# [Material for this task]
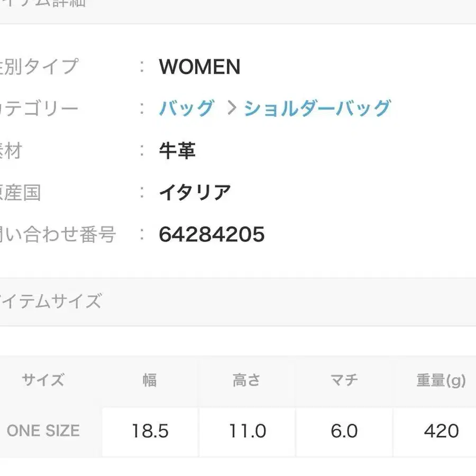
Task: Open the バッグ category link
Action: (186, 108)
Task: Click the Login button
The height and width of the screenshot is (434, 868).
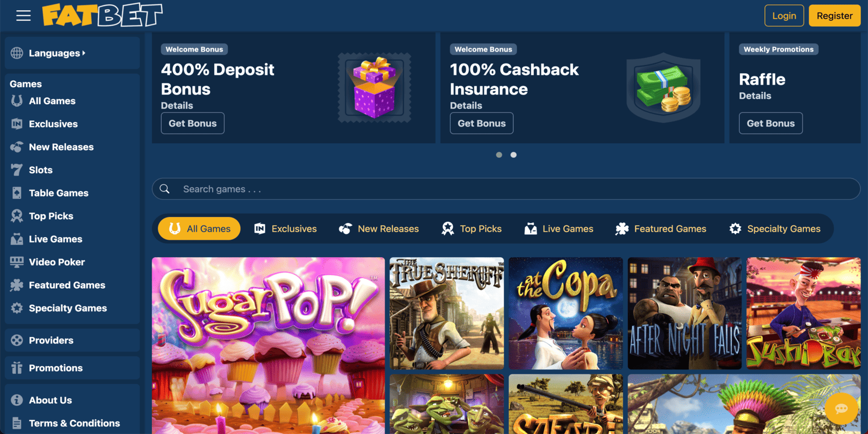Action: [x=784, y=16]
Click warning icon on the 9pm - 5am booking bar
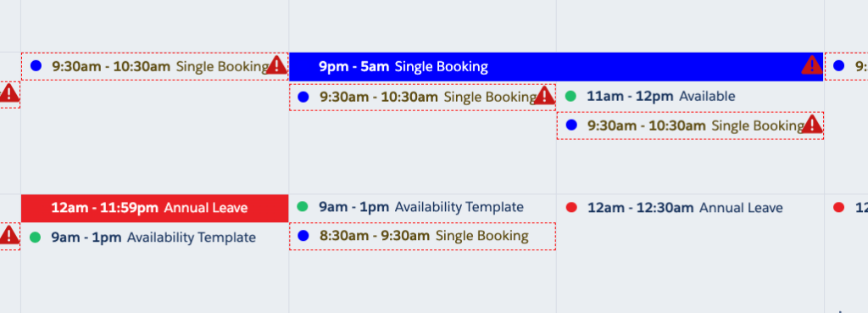 tap(811, 64)
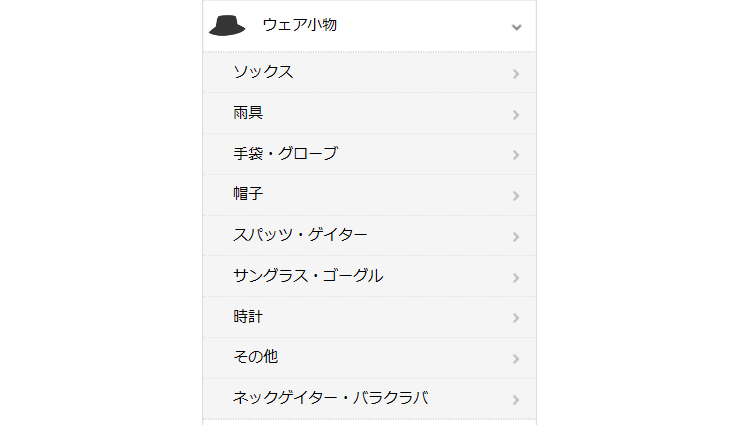This screenshot has height=425, width=740.
Task: Click the arrow beside サングラス・ゴーグル
Action: [x=516, y=278]
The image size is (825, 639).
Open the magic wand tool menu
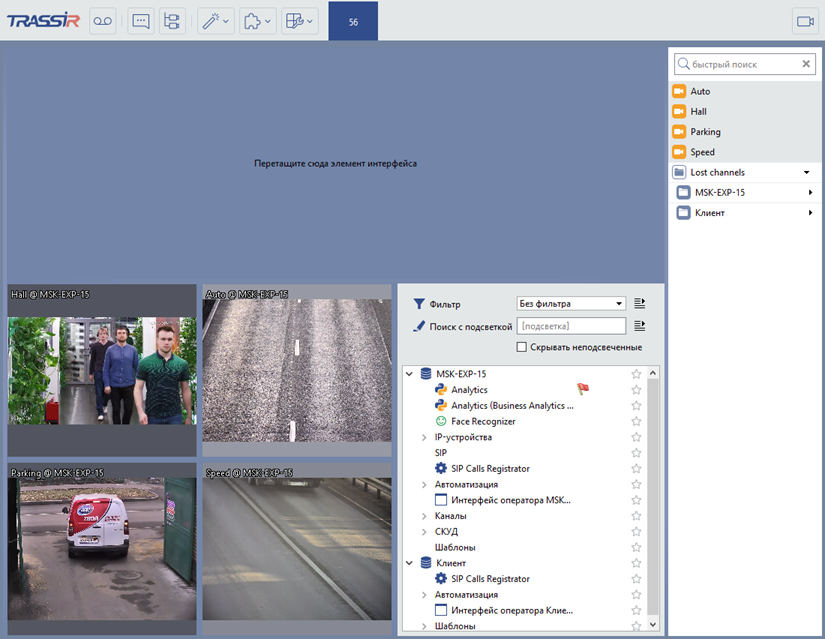[x=214, y=20]
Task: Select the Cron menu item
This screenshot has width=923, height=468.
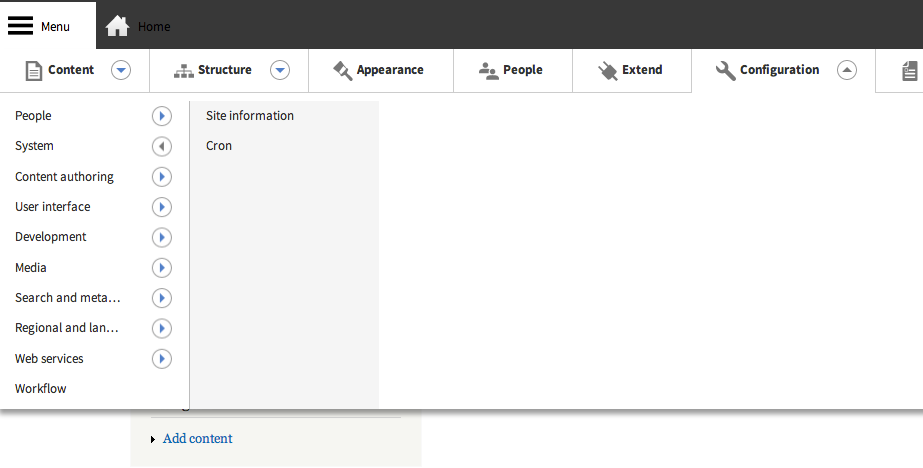Action: (219, 146)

# [Task objective]
Copy only this from above: the line containing "Task: Click the Login button", the line containing "The image size is (825, 639).", and all lines between, printed exactly. Leave out the pictures.

# [Solution]
Task: Click the Login button
The height and width of the screenshot is (434, 868).
Action: [x=784, y=16]
Click warning icon on the 9pm - 5am booking bar
 tap(811, 64)
This screenshot has height=425, width=740.
Task: Click the arrow beside サングラス・ゴーグル
Action: [x=516, y=278]
The image size is (825, 639).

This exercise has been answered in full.